Arjun N. Murti - Goldman Sachs Group Inc., Research Division
Steve, you have an update on the non-shale California exploration program?
Stephen I. Chazen
Well, that was the conventional I was referring to. So I think you can see the -- again, the base guidance roughly or -- if you thought about maybe 1/2 of the growth or a little more, that we'd tell you the 3,000 to 4,000 a month is from the monotonous shorter shale drilling.
The rest of it -- if you see an odd number, it comes from that program. So I think you should view it that way.
The other way to view it, just to be honest, when we give you our exploration expense, it's not worth a darn every quarter, but on a cumulative basis for the year. It's basically done by risking each of the wells.
So we say, well, this is a 15% chance of success. This is a 30%, and we add that up and that's what we give you as the exploration expense.

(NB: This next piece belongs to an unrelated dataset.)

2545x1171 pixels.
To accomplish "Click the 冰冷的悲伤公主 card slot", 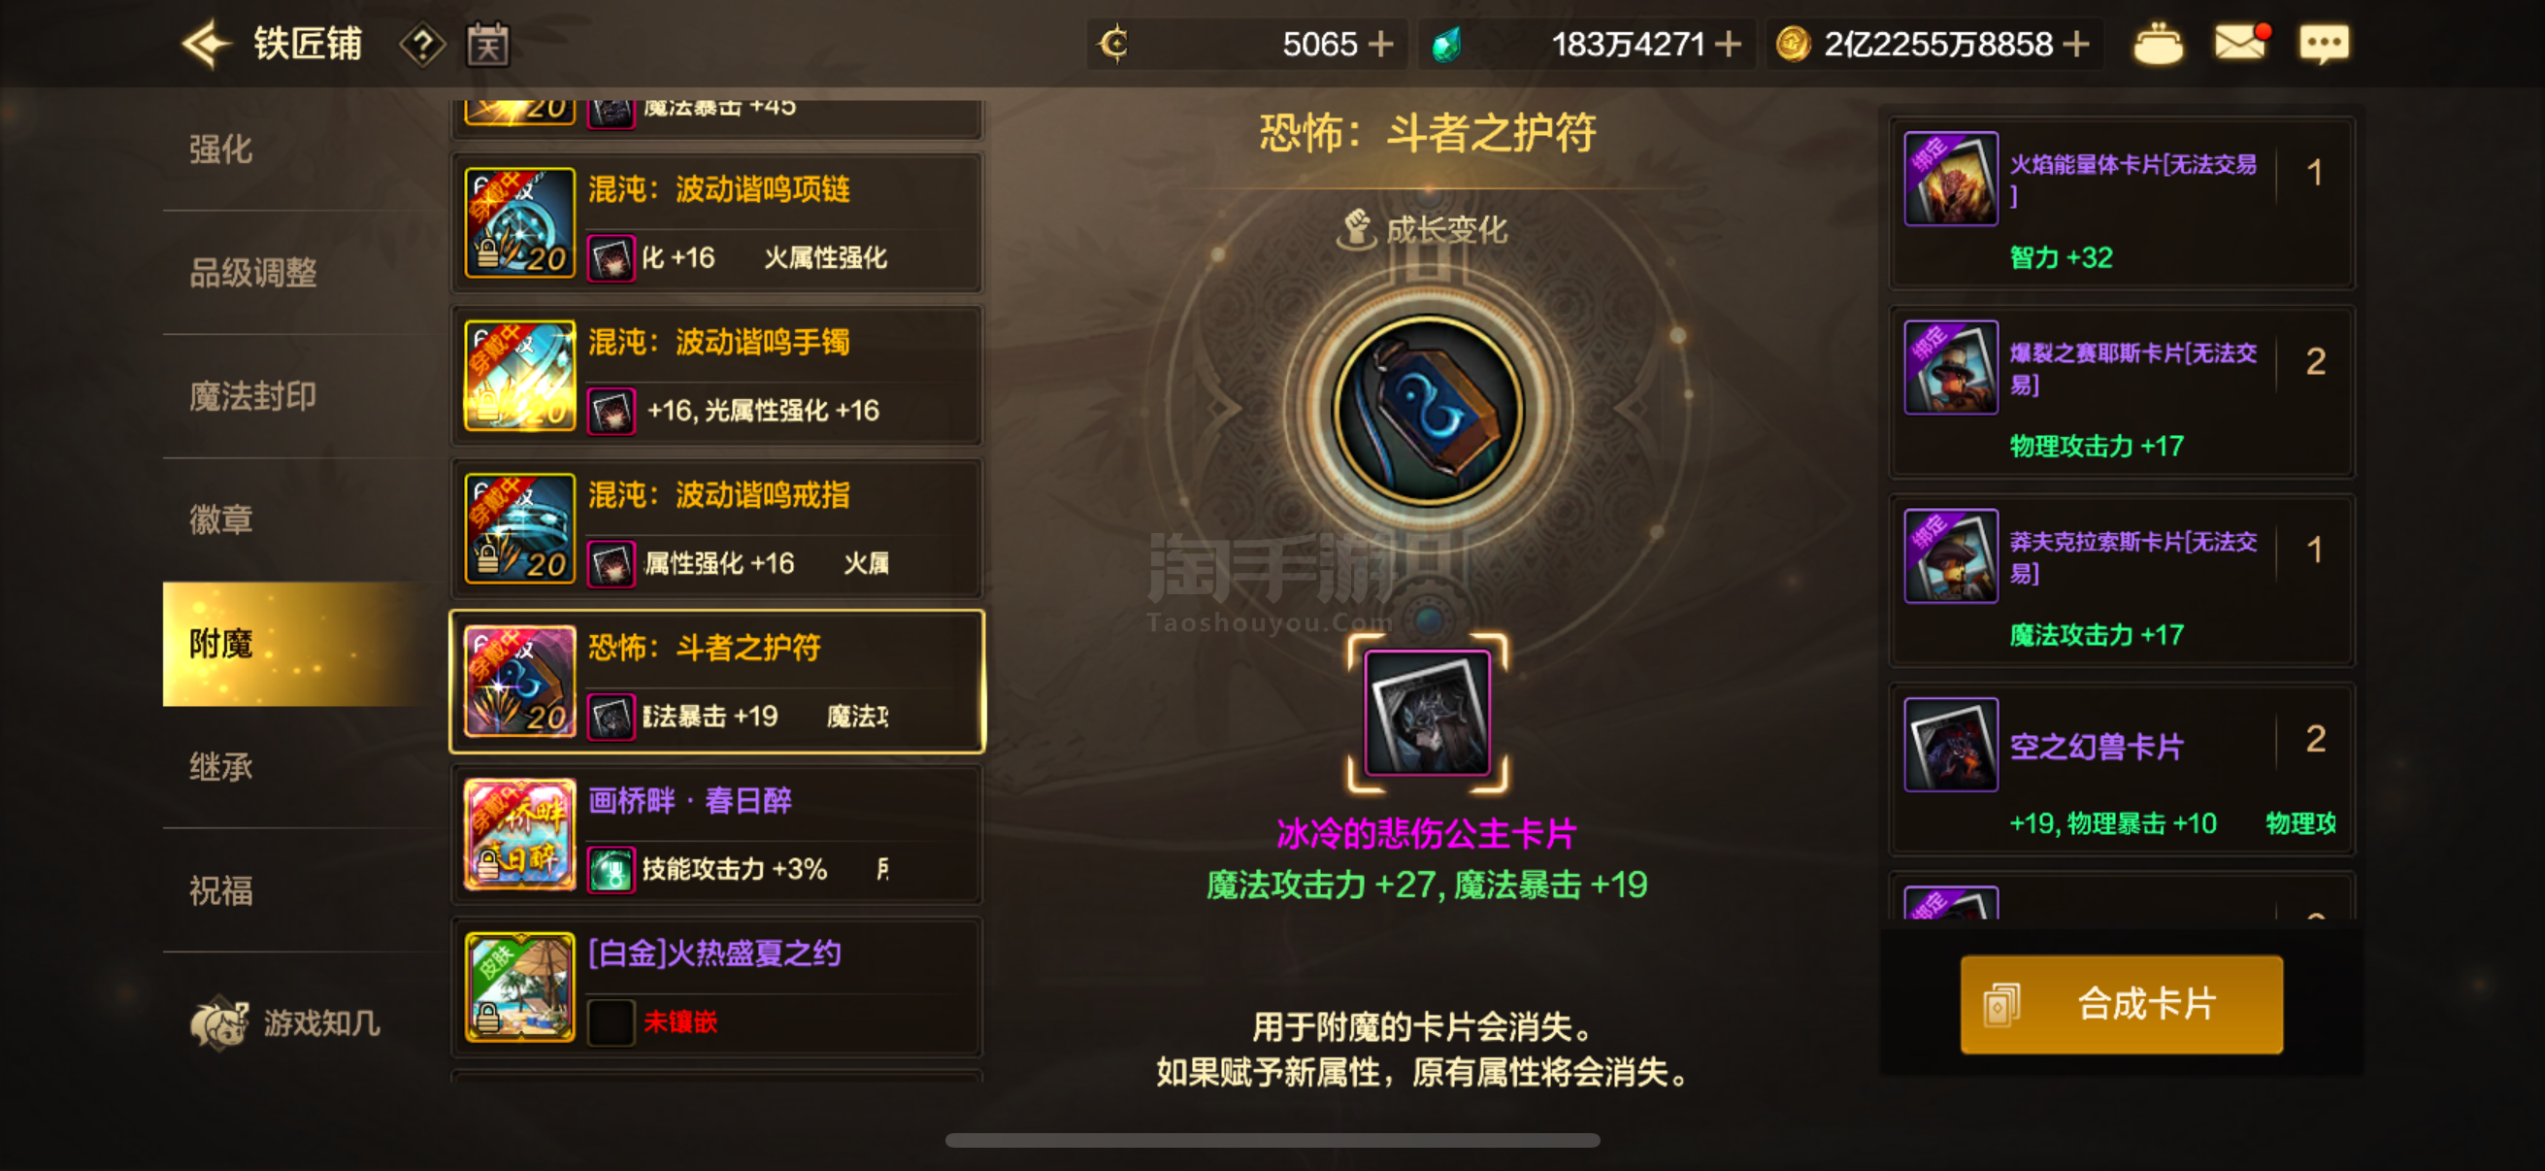I will coord(1428,712).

When we continually are lower, you should assume we're having more success than we planned. And a lot of that would be in California, some in Colombia and some in Oman.
Arjun N. Murti - Goldman Sachs Group Inc., Research Division
And I guess, a few years ago, you announced the larger Kern County discovery. Presumably, you've not had one of that size, or we might have heard about it.
Any...
Stephen I. Chazen
You might have.
Arjun N. Murti - Goldman Sachs Group Inc., Research Division
We might not have.
Stephen I. Chazen
That's right.
Arjun N. Murti - Goldman Sachs Group Inc., Research Division
That's fine. A follow-up on the Bakken.
You've always described it as a science experiment. These slides I think are easily the most positive you've ever been on it, by your standards at least...
Stephen I. Chazen
Yes. It's like gas.
Arjun N. Murti - Goldman Sachs Group Inc., Research Division
Is it still like you need to do a bigger transaction to step up here? The prices are obviously high.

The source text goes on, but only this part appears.